● **EXCERPT TO READ**:
========================

# rogue trader campaign. warmek grotgall



## jaggedjaw (Oct 2, 2010)

Hey I was going to start up a rouge trader campaign.
If your interested then you can post the following stuff here
Your characer's
_Name:_
_Age:_
_Homeworld:_
_History:_
Etc.(stats, weapons, equipment):
Open to all players.


----------



## komanko (May 16, 2010)

I have a few suggestions to give to you but I have to go to school right now so it will have to wait. I will shorten it by saying that you should read this:
http://www.heresy-online.net/forums/showthread.php?t=51459
http://www.heresy-online.net/forums/showthread.php?t=51459
http://www.heresy-online.net/forums/showthread.php?t=51458
You will get the point I'mtrying to pass here.

Sorry if its a little rude I'm just short on time right now.


----------



## jaggedjaw (Oct 2, 2010)

Ok sorry for that. Lets try that again.
The Baroque sub-sector. Located near the Halo stars it was once home to over 50 worlds all dedicated to further serve the God-Emperor. However, 10 years ago it was wrecked with WAAAGH! Grotgall, Led by a war mek who clad himself in a deff-dred that could kill space marines by the dozens and wrecked hundreds of tanks, many of which were impossible to replace. Eventually the war mek was killed by a warlord titan and the WAAAGH! dissipated down to simple ork tribes. Now there is another war going on, a civil war between cultists, pirates, and the Imperial Guard and the adeptus arbites. And like every other war, there is a high demand for weapons.

========================

● **YOUR TASKS**:
• 1. Copy the passage of the Rogue Trader campaign thread between "Hey I was going" and "to all players.", inclusive, word for word.
• 2. Write what comes next in the Rogue Trader campaign thread, picking up after its final sentence.

● **DATASET CONTENT**:
========================

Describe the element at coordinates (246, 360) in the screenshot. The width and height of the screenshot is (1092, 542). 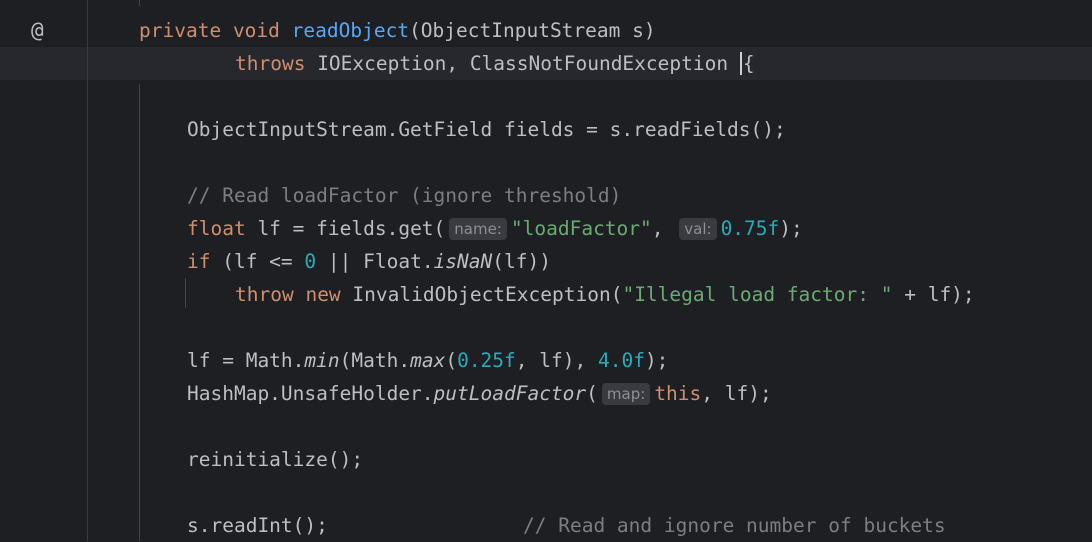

========================

● **ANSWERS FOR EACH ITEM**:
• 1.
Hey I was going to start up a rouge trader campaign.
If your interested then you can post the following stuff here
Your characer's
_Name:_
_Age:_
_Homeworld:_
_History:_
Etc.(stats, weapons, equipment):
Open to all players.

• 2.
Rules
you can use people with at least, 5,000 xp. from dark heresy. Ork weaponry is average(lots of shoota's, choppa's, and slugga's lying around) and that there are 6 new weapons and items: grot blasta, six-shoota, inferno bolts, daemon sword, stikk bombs, and kannon(working on the rules). 
character template:
Name:
Age:
Appearance:
Personality:
Background:
Class:
Weapons (characters are limited to choosing up to two of weapons):
Equipment:

Open to any person interested. need at least 6 people(at least one rouge trader)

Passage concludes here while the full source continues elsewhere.